%%

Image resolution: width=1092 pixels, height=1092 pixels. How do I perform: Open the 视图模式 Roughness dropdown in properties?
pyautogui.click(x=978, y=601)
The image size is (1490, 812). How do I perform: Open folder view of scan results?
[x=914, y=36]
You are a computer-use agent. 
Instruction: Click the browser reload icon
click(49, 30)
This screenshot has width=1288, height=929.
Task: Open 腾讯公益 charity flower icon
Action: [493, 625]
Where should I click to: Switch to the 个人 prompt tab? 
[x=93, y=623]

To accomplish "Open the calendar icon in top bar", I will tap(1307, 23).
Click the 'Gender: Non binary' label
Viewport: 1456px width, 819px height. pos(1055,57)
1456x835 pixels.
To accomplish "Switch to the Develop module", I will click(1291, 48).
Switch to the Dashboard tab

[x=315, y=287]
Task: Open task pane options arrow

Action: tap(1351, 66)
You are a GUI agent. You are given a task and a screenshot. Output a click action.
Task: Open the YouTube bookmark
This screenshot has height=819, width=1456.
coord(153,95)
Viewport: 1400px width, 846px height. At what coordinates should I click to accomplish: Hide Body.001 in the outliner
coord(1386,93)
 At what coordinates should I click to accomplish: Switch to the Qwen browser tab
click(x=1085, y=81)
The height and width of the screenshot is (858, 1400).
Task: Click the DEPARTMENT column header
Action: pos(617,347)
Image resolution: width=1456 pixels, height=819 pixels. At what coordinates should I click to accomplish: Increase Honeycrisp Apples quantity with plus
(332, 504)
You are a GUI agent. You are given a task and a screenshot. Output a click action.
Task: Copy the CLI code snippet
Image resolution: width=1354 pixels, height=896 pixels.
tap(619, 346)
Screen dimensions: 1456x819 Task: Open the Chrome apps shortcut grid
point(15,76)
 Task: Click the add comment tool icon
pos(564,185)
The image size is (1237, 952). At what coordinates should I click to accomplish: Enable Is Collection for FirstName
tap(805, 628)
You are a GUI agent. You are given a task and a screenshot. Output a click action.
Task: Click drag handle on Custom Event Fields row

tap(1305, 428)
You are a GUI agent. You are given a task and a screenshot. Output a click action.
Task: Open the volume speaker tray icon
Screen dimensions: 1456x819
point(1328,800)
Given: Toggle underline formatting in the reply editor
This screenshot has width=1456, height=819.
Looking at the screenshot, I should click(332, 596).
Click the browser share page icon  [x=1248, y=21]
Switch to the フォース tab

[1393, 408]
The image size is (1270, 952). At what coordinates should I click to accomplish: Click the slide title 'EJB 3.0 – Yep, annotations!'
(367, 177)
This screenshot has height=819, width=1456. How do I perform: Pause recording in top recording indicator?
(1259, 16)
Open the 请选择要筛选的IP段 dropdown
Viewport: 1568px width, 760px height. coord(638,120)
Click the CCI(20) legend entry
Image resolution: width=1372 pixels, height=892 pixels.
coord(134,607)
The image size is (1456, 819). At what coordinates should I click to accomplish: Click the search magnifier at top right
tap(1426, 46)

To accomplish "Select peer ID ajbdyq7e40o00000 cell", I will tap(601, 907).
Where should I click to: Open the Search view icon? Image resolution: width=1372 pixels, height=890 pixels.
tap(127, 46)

%%

• **Task statement**
Retype the entries word for word.

• **Result of this task**
Image resolution: width=1092 pixels, height=1092 pixels. How do I perform: Open the 视图模式 Roughness dropdown in properties?
pyautogui.click(x=978, y=601)
The image size is (1490, 812). How do I perform: Open folder view of scan results?
[x=914, y=36]
You are a computer-use agent. 
Instruction: Click the browser reload icon
click(49, 30)
This screenshot has width=1288, height=929.
Task: Open 腾讯公益 charity flower icon
Action: [493, 625]
Where should I click to: Switch to the 个人 prompt tab? 
[x=93, y=623]

To accomplish "Open the calendar icon in top bar", I will tap(1307, 23).
Click the 'Gender: Non binary' label
Viewport: 1456px width, 819px height. pos(1055,57)
1456x835 pixels.
To accomplish "Switch to the Develop module", I will click(1291, 48).
Switch to the Dashboard tab

[x=315, y=287]
Task: Open task pane options arrow

Action: tap(1351, 66)
You are a GUI agent. You are given a task and a screenshot. Output a click action.
Task: Open the YouTube bookmark
This screenshot has height=819, width=1456.
coord(153,95)
Viewport: 1400px width, 846px height. At what coordinates should I click to accomplish: Hide Body.001 in the outliner
coord(1386,93)
 At what coordinates should I click to accomplish: Switch to the Qwen browser tab
click(x=1085, y=81)
The height and width of the screenshot is (858, 1400).
Task: Click the DEPARTMENT column header
Action: pos(617,347)
Image resolution: width=1456 pixels, height=819 pixels. At what coordinates should I click to accomplish: Increase Honeycrisp Apples quantity with plus
(332, 504)
You are a GUI agent. You are given a task and a screenshot. Output a click action.
Task: Copy the CLI code snippet
Image resolution: width=1354 pixels, height=896 pixels.
tap(619, 346)
Screen dimensions: 1456x819 Task: Open the Chrome apps shortcut grid
point(15,76)
 Task: Click the add comment tool icon
pos(564,185)
The image size is (1237, 952). At what coordinates should I click to accomplish: Enable Is Collection for FirstName
tap(805, 628)
You are a GUI agent. You are given a task and a screenshot. Output a click action.
Task: Click drag handle on Custom Event Fields row

tap(1305, 428)
You are a GUI agent. You are given a task and a screenshot. Output a click action.
Task: Open the volume speaker tray icon
Screen dimensions: 1456x819
point(1328,800)
Given: Toggle underline formatting in the reply editor
This screenshot has width=1456, height=819.
Looking at the screenshot, I should click(332, 596).
Click the browser share page icon  [x=1248, y=21]
Switch to the フォース tab

[1393, 408]
The image size is (1270, 952). At what coordinates should I click to accomplish: Click the slide title 'EJB 3.0 – Yep, annotations!'
(367, 177)
This screenshot has height=819, width=1456. How do I perform: Pause recording in top recording indicator?
(1259, 16)
Open the 请选择要筛选的IP段 dropdown
Viewport: 1568px width, 760px height. coord(638,120)
Click the CCI(20) legend entry
Image resolution: width=1372 pixels, height=892 pixels.
coord(134,607)
The image size is (1456, 819). At what coordinates should I click to accomplish: Click the search magnifier at top right
tap(1426, 46)

To accomplish "Select peer ID ajbdyq7e40o00000 cell", I will tap(601, 907).
Where should I click to: Open the Search view icon? Image resolution: width=1372 pixels, height=890 pixels.
tap(127, 46)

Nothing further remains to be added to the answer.